GameStop Trades (Optional)

Counting Orders

In this problem, you're going to explore how your new string parsing skills can help reveal insights into large amounts of data: in this case, stock data for Gamestop trades. You'll also consider how these sorts of techniques can be used unfairly to limit equal access to financial resources.

Write a function, parse_trades(filename) that takes in the name of a file containing trades for the NYSE stock Gamestop (GME) and determines the total number of shares bought and sold. Each line of the file is a trade, consisting of: a trade ID, stock symbol, trade type, number of shares transacted, and the entity conducting the transaction. The trade type for a given trade comes after '||' and is followed by a single '|'. The price for a given trade starts with '$$' and is followed by a single '$'. The entity conducting the transaction comes after '&&' and is followed by a single '&'. The only two trade types are "BUY" and "SELL." We have provided you with a helper function that given a line of the file, a string that comes before a value, and the string that comes after a value, gives back the value between two of those strings in the line.

Consider the file: gamestop_trades.txt

        
4965 GME ||SELL| $$8$ &&KAREL_CO&  
2725 GME ||SELL| $$13$ &&KAREL_CO& 
9543 GME ||SELL| $$4$ &&J_DOE&  
8390 GME ||BUY| $$3$ &&KAREL_CO&  
9114 GME ||SELL| $$5$ &&NEMO&

If you run parse_trades('gamestop_trades.txt'), it should print:

  
3 shares bought.  
30 shares sold.

Market Manipulators

Often, when a single entity or group of entities decide to sell a large amount of stock at once, the price of that stock falls. With the rise in automated trading, concerns arise over large groups taking advantage of this trend and dumping stock to deliberately tank a stock price. Write a function find_percent_seller(filename, entity_name) that takes in the name of a file containing trades for the NYSE stock Gamestop (GME) and calculates the percentage of stock sold by the passed in entity name. The entity name for a given trade is preceeded by '&&' and followed by a single '&'. You may find it helpful to re-use the helper function suggested in the previous section.

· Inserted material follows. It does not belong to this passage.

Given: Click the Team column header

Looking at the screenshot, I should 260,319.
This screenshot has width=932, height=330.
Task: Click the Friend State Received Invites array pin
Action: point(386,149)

Consider the file: gamestop_trades.txt

  
4965 GME ||SELL| $$8$ &&KAREL_CO&  
2725 GME ||SELL| $$13$ &&KAREL_CO& 
9543 GME ||SELL| $$4$ &&J_DOE&  
8390 GME ||BUY| $$3$ &&KAREL_CO&  
9114 GME ||SELL| $$5$ &&NEMO&

If you run find_percent_seller('gamestop_trades.txt', 'KAREL_CO'), it should print:

  
KAREL_CO sold 70 percent of GME stock sold.

Market Manipulators Ethical Discussion

With the rise in automated trading, the gap between the capabilities of large corporations and individual retail investors in access to the financial markets has grown considerably. The distance to trading centers, computational power, and priority access all have significant impacts on trading ability within the world of automated trading. In what ways has automation widened this gap? In what ways can the same automation that has grown the gap help narrow it (think about what you just implemented!)? And if the gap is a problem, who is responsible for addressing it?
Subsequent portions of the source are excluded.